(Entries on where items appear)
------------------------------

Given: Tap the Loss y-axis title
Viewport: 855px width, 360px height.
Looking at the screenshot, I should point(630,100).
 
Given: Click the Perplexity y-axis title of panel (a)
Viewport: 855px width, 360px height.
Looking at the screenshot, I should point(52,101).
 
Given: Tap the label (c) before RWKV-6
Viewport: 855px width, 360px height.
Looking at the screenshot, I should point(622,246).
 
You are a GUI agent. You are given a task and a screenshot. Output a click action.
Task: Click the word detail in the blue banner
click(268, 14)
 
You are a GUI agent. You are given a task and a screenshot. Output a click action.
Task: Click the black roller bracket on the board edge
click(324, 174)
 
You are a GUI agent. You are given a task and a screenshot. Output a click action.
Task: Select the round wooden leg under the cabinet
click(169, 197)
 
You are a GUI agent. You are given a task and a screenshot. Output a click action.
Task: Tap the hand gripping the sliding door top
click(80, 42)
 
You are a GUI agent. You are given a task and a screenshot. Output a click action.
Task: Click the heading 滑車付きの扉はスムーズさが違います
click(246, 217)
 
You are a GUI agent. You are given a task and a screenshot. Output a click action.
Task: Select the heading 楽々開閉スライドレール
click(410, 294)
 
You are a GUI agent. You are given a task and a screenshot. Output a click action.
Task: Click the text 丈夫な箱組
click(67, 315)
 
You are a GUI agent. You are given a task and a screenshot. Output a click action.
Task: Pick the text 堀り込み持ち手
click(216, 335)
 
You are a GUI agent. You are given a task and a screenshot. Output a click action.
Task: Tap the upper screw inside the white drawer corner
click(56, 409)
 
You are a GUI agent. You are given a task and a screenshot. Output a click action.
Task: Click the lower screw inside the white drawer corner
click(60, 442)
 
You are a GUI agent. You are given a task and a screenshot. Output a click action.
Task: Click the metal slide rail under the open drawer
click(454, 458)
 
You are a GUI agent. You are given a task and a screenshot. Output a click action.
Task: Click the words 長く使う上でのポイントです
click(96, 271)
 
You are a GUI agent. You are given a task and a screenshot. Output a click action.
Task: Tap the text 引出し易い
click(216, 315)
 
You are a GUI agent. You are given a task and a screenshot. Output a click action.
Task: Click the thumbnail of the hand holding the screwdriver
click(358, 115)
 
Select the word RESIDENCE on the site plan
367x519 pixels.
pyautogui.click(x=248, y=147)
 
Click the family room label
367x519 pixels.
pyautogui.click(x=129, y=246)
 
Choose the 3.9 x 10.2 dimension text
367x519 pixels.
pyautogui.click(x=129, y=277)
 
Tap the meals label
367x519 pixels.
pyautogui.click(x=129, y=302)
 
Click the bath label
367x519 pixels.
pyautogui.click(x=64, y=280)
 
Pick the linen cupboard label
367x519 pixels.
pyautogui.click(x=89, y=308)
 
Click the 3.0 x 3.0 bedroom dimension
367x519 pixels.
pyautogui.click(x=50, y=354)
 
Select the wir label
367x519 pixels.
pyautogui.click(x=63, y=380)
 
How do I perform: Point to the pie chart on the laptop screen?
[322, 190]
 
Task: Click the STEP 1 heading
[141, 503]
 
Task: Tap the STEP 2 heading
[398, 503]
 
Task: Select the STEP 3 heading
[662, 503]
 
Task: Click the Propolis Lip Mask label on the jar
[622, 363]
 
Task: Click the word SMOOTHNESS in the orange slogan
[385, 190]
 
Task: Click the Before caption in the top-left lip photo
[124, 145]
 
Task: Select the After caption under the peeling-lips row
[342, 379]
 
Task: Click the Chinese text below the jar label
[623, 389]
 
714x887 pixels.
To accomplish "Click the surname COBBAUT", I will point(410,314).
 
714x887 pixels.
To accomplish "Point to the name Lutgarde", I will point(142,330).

------------------------------

Write out these entries word for word, from start to finish.

--- WRITTEN ANSWER ---
Given: Tap the Loss y-axis title
Viewport: 855px width, 360px height.
Looking at the screenshot, I should point(630,100).
 
Given: Click the Perplexity y-axis title of panel (a)
Viewport: 855px width, 360px height.
Looking at the screenshot, I should point(52,101).
 
Given: Tap the label (c) before RWKV-6
Viewport: 855px width, 360px height.
Looking at the screenshot, I should point(622,246).
 
You are a GUI agent. You are given a task and a screenshot. Output a click action.
Task: Click the word detail in the blue banner
click(268, 14)
 
You are a GUI agent. You are given a task and a screenshot. Output a click action.
Task: Click the black roller bracket on the board edge
click(324, 174)
 
You are a GUI agent. You are given a task and a screenshot. Output a click action.
Task: Select the round wooden leg under the cabinet
click(169, 197)
 
You are a GUI agent. You are given a task and a screenshot. Output a click action.
Task: Tap the hand gripping the sliding door top
click(80, 42)
 
You are a GUI agent. You are given a task and a screenshot. Output a click action.
Task: Click the heading 滑車付きの扉はスムーズさが違います
click(246, 217)
 
You are a GUI agent. You are given a task and a screenshot. Output a click action.
Task: Select the heading 楽々開閉スライドレール
click(410, 294)
 
You are a GUI agent. You are given a task and a screenshot. Output a click action.
Task: Click the text 丈夫な箱組
click(67, 315)
 
You are a GUI agent. You are given a task and a screenshot. Output a click action.
Task: Pick the text 堀り込み持ち手
click(216, 335)
 
You are a GUI agent. You are given a task and a screenshot. Output a click action.
Task: Tap the upper screw inside the white drawer corner
click(56, 409)
 
You are a GUI agent. You are given a task and a screenshot. Output a click action.
Task: Click the lower screw inside the white drawer corner
click(60, 442)
 
You are a GUI agent. You are given a task and a screenshot. Output a click action.
Task: Click the metal slide rail under the open drawer
click(454, 458)
 
You are a GUI agent. You are given a task and a screenshot. Output a click action.
Task: Click the words 長く使う上でのポイントです
click(96, 271)
 
You are a GUI agent. You are given a task and a screenshot. Output a click action.
Task: Tap the text 引出し易い
click(216, 315)
 
You are a GUI agent. You are given a task and a screenshot. Output a click action.
Task: Click the thumbnail of the hand holding the screwdriver
click(358, 115)
 
Select the word RESIDENCE on the site plan
367x519 pixels.
pyautogui.click(x=248, y=147)
 
Click the family room label
367x519 pixels.
pyautogui.click(x=129, y=246)
 
Choose the 3.9 x 10.2 dimension text
367x519 pixels.
pyautogui.click(x=129, y=277)
 
Tap the meals label
367x519 pixels.
pyautogui.click(x=129, y=302)
 
Click the bath label
367x519 pixels.
pyautogui.click(x=64, y=280)
 
Pick the linen cupboard label
367x519 pixels.
pyautogui.click(x=89, y=308)
 
Click the 3.0 x 3.0 bedroom dimension
367x519 pixels.
pyautogui.click(x=50, y=354)
 
Select the wir label
367x519 pixels.
pyautogui.click(x=63, y=380)
 
How do I perform: Point to the pie chart on the laptop screen?
[322, 190]
 
Task: Click the STEP 1 heading
[141, 503]
 
Task: Tap the STEP 2 heading
[398, 503]
 
Task: Select the STEP 3 heading
[662, 503]
 
Task: Click the Propolis Lip Mask label on the jar
[622, 363]
 
Task: Click the word SMOOTHNESS in the orange slogan
[385, 190]
 
Task: Click the Before caption in the top-left lip photo
[124, 145]
 
Task: Select the After caption under the peeling-lips row
[342, 379]
 
Task: Click the Chinese text below the jar label
[623, 389]
 
714x887 pixels.
To accomplish "Click the surname COBBAUT", I will point(410,314).
 
714x887 pixels.
To accomplish "Point to the name Lutgarde", I will point(142,330).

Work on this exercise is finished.